Don Kerr, executive director of the Minnesota Department of Military Affairs, told the Senate subcommittee on Jan. 27 that the Minnesota National Guard includes roughly 13,000 soldiers and airmen and that the state agency oversees about 400 civilian employees who support training sites, security and armories.
"My name is Don Kerr, and I'm the executive director of the Minnesota Department of Military Affairs," Kerr said when he began his overview. Lieutenant Colonel Eric Aftman accompanied him and answered operational questions.
Kerr described the Guard as a dual-status force that serves both state and federal missions and said the department oversees 63 armories in 58 communities, two aviation flight facilities and two air bases. He highlighted Camp Ripley, a 53,000-acre training center near the state's center, as the Guard's primary training installation that also supports emergency-response and interagency training.
Kerr said federal modernization funding will bring an estimated $2.4 billion of equipment investment to Minnesota units over coming years; he described that as an economic and readiness priority for the state. The department reported the Guard has recently carried out international partnerships and rotational overseas missions, and it expects larger deployments in the coming years.
On state budget priorities, Kerr said the governor's request supports several items the department wants: an increase of $2 million in fiscal 2026 and $6 million in fiscal 2027 (an $8 million biennial increase) for enlistment incentives to sustain the state tuition-reimbursement program and other retention tools; funding to sustain a five-person cyber coordination cell established to improve information-sharing between military, civilian and commercial cyber partners; and a short-term state investment to support the Army's Holistic Health and Fitness rollout until federal funding begins.

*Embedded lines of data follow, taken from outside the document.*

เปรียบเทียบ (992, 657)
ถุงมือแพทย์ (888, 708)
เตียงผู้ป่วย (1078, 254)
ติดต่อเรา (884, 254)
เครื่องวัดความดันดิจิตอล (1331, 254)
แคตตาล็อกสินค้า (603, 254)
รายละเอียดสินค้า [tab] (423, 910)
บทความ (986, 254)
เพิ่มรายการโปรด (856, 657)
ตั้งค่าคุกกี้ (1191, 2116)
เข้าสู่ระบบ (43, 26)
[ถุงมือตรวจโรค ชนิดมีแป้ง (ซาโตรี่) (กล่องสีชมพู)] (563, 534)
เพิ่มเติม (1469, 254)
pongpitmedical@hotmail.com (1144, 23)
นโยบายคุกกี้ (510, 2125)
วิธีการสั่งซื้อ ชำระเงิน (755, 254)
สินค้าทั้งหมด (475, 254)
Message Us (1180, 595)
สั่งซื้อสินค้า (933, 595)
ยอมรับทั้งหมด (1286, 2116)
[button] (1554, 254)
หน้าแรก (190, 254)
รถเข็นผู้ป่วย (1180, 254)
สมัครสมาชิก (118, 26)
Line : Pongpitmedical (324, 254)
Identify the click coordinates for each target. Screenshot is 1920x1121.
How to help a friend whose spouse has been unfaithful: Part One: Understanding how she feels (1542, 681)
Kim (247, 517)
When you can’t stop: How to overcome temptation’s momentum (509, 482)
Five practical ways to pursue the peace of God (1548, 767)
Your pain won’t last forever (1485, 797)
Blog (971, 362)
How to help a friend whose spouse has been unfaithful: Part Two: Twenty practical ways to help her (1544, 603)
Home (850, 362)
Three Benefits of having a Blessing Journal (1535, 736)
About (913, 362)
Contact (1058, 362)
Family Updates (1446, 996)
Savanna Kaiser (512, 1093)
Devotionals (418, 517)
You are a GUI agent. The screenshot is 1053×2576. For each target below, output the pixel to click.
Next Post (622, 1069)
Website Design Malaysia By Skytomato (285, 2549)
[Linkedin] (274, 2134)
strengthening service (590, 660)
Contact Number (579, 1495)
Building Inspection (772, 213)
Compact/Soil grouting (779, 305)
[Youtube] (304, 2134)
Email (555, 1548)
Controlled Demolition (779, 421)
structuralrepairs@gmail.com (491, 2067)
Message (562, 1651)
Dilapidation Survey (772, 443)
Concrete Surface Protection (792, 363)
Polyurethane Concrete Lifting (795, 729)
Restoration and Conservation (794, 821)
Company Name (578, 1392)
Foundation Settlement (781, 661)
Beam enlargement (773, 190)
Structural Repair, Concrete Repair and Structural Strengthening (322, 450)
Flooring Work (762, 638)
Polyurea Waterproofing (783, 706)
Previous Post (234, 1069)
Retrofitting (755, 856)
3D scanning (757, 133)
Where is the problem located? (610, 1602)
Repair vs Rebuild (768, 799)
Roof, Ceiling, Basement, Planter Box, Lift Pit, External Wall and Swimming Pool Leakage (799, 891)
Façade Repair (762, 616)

Kerr also described a request to increase the bonding cap for the Minnesota State Armory Building Commission from $15 million to $45 million, saying higher limits are needed to match federal construction cycles and rising construction costs. He said the department will also seek $3 million in design funding for a Duluth hangar project so the site can compete for federal congressional-directed funding.
The department noted $14 million in prior one-time general-fund support for the Minnesota Military and Veterans Museum and $17.6 million in one-time funds for an Army combat fitness test center; such items have complicated baseline budget comparisons across biennia, Kerr said. He told senators the department typically requests periodic increases for enlistment and reenlistment incentives and that the state's tuition-reimbursement program remains a principal recruiting differential.
Why it matters: The state agency manages training infrastructure and civilian employees who enable the Guard's domestic missions and federal deployments. The modernization funds, construction and incentive requests tie into recruiting, retention and long-term readiness for both state and federal missions.
Kerr answered committee questions about wing sizes and said the 133rd Airlift Wing and 148th Fighter Wing are roughly 1,000-person units each. He closed by urging continued legislative support for enlistment incentives, cyber coordination and capital projects that maintain Minnesota's readiness and the economic impact associated with Guard investments.